At this point I knew they were at a good enough place to take this introductory experience and move on to  more challenging images. I need to listen to the audio to decide if I'll report on the second half of this class, but I know that this first 20-25 minutes supported the forward movement of their reasoning in the next section with new images. I definitely heard a lot more descriptive language, both formal and informal, and they seemed more certain in their analysis. Best of all, with some small exceptions, the kids' energy was really strong for the entire hour and they were really listening during our group discussions.

Next week I'm moving on to the poetry portion. You can look at the lesson plan here, but imagine writing poems around topics like:

Vanilla OR chocolate?
Endermen OR Slimes?
Circles AND Spirals

You get my drift? My hope is that our work in the shape comparison portion will inspire some really interesting writing. Cheers.

Part 1b of this lesson is here!

1. Really interesting notes. I am tempted to try something similar w/ 1st and 2nd grade classes when I have them for an hour each to play math games or do explorations. I am afraid language deficiency will be an issue (I teach in a language that isn't my native one).

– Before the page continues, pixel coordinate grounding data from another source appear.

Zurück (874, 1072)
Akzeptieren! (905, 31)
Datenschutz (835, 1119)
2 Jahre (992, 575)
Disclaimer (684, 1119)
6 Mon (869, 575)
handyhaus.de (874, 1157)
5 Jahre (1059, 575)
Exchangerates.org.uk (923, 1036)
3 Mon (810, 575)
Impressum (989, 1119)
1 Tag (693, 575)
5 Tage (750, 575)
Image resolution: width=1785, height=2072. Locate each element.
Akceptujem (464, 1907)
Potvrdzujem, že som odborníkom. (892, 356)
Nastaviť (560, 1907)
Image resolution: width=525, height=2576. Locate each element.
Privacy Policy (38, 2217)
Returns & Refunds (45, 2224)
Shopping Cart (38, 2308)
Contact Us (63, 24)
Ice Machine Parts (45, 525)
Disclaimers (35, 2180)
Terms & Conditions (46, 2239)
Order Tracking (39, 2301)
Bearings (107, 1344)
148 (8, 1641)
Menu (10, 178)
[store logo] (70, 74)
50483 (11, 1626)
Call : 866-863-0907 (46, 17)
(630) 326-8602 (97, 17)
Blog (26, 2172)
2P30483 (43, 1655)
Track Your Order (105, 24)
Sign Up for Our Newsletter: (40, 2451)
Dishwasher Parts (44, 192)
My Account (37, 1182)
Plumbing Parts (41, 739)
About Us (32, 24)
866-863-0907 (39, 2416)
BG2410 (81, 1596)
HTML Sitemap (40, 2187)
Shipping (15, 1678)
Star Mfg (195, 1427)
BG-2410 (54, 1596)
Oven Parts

I don't fully understand what you are developing with the poetry writing, and I'm fascinated to see more examples. I wonder if it relates somehow to the idea of elegance in mathematical proof and analysis? Some of Paul Lockhart's comments really made an impression in this regard and I've had many interesting discussions asking kids their opinion of a mathematical argument: is it beautiful?

Almost always, they are stunned initially because they've never heard that question in a math class.

2. Thanks for your comments Joshua! I didn't put it here, but I was really clear w/ the kids that there was more than one answer to any one set of shapes. I think that working with ordinary language descriptions is really all you need to do in the primary grades -- the focus here I think is to simply get them talking. You might do one image as a big group to give them a chance to practice and a chance for you to see where they're starting from.

Also, where I'm going with the poetry project is detailed in the pdf I liked at the start and end of this post. Basically, the first math/poetry activity is about comparisons and you can read some examples of the kinds of poetry I was thinking about when you go to the doc. I'm thinking about the next math/poetry project being about composing/decomposing shapes, but it really depends on whether I can find a useful activity to provoke thinking on this topic.

1. re: the pdf in the second paragraph, I mean *linked* not liked!